● **YOUR TASK**:
Every line in the listing is to be echoed verbatim.

● **EXTRACTED DATA**:
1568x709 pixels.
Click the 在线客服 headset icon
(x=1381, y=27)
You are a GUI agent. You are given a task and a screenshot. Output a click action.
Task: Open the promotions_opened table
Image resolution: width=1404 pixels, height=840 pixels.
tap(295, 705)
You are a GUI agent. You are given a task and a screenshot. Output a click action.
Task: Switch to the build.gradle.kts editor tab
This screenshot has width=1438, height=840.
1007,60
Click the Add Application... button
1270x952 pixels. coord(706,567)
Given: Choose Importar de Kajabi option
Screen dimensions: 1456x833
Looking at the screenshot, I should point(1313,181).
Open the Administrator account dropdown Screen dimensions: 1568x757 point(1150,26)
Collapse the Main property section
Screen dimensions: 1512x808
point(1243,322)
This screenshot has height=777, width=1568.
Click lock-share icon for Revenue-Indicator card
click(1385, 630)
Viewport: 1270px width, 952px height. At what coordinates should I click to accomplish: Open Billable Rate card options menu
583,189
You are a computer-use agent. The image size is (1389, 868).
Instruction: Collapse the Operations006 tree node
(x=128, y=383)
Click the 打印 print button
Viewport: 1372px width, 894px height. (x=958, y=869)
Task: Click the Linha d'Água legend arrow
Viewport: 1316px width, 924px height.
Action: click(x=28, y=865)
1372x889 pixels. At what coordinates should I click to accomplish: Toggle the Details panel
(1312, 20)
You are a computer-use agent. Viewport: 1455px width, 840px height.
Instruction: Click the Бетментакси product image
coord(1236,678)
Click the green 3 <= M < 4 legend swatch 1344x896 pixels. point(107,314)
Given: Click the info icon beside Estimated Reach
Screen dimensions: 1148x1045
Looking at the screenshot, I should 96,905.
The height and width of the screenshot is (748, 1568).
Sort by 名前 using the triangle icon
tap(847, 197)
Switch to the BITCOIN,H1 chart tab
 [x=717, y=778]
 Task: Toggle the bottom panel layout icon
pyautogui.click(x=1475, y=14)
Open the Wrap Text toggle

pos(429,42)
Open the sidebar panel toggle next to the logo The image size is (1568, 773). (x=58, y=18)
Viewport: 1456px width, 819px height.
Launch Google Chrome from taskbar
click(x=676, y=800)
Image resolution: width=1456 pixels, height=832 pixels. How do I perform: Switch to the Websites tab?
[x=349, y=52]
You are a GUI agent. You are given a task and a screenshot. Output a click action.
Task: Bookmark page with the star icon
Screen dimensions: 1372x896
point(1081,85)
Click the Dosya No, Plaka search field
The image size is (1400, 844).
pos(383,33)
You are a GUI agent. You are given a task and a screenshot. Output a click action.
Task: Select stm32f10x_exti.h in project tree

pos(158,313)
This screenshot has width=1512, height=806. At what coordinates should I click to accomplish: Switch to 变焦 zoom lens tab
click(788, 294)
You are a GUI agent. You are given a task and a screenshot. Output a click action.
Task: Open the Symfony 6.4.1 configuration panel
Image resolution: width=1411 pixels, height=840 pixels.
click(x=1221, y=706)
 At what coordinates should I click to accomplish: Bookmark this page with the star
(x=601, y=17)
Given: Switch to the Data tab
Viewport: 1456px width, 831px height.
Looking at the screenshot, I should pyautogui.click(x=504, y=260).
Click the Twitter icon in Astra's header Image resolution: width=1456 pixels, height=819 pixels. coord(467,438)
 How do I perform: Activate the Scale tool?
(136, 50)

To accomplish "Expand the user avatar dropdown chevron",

● **ANSWER SPACE**:
1568x709 pixels.
Click the 在线客服 headset icon
(x=1381, y=27)
You are a GUI agent. You are given a task and a screenshot. Output a click action.
Task: Open the promotions_opened table
Image resolution: width=1404 pixels, height=840 pixels.
tap(295, 705)
You are a GUI agent. You are given a task and a screenshot. Output a click action.
Task: Switch to the build.gradle.kts editor tab
This screenshot has width=1438, height=840.
1007,60
Click the Add Application... button
1270x952 pixels. coord(706,567)
Given: Choose Importar de Kajabi option
Screen dimensions: 1456x833
Looking at the screenshot, I should point(1313,181).
Open the Administrator account dropdown Screen dimensions: 1568x757 point(1150,26)
Collapse the Main property section
Screen dimensions: 1512x808
point(1243,322)
This screenshot has height=777, width=1568.
Click lock-share icon for Revenue-Indicator card
click(1385, 630)
Viewport: 1270px width, 952px height. At what coordinates should I click to accomplish: Open Billable Rate card options menu
583,189
You are a computer-use agent. The image size is (1389, 868).
Instruction: Collapse the Operations006 tree node
(x=128, y=383)
Click the 打印 print button
Viewport: 1372px width, 894px height. (x=958, y=869)
Task: Click the Linha d'Água legend arrow
Viewport: 1316px width, 924px height.
Action: click(x=28, y=865)
1372x889 pixels. At what coordinates should I click to accomplish: Toggle the Details panel
(1312, 20)
You are a computer-use agent. Viewport: 1455px width, 840px height.
Instruction: Click the Бетментакси product image
coord(1236,678)
Click the green 3 <= M < 4 legend swatch 1344x896 pixels. point(107,314)
Given: Click the info icon beside Estimated Reach
Screen dimensions: 1148x1045
Looking at the screenshot, I should 96,905.
The height and width of the screenshot is (748, 1568).
Sort by 名前 using the triangle icon
tap(847, 197)
Switch to the BITCOIN,H1 chart tab
 [x=717, y=778]
 Task: Toggle the bottom panel layout icon
pyautogui.click(x=1475, y=14)
Open the Wrap Text toggle

pos(429,42)
Open the sidebar panel toggle next to the logo The image size is (1568, 773). (x=58, y=18)
Viewport: 1456px width, 819px height.
Launch Google Chrome from taskbar
click(x=676, y=800)
Image resolution: width=1456 pixels, height=832 pixels. How do I perform: Switch to the Websites tab?
[x=349, y=52]
You are a GUI agent. You are given a task and a screenshot. Output a click action.
Task: Bookmark page with the star icon
Screen dimensions: 1372x896
point(1081,85)
Click the Dosya No, Plaka search field
The image size is (1400, 844).
pos(383,33)
You are a GUI agent. You are given a task and a screenshot. Output a click action.
Task: Select stm32f10x_exti.h in project tree

pos(158,313)
This screenshot has width=1512, height=806. At what coordinates should I click to accomplish: Switch to 变焦 zoom lens tab
click(788, 294)
You are a GUI agent. You are given a task and a screenshot. Output a click action.
Task: Open the Symfony 6.4.1 configuration panel
Image resolution: width=1411 pixels, height=840 pixels.
click(x=1221, y=706)
 At what coordinates should I click to accomplish: Bookmark this page with the star
(x=601, y=17)
Given: Switch to the Data tab
Viewport: 1456px width, 831px height.
Looking at the screenshot, I should pyautogui.click(x=504, y=260).
Click the Twitter icon in Astra's header Image resolution: width=1456 pixels, height=819 pixels. coord(467,438)
 How do I perform: Activate the Scale tool?
(136, 50)

To accomplish "Expand the user avatar dropdown chevron",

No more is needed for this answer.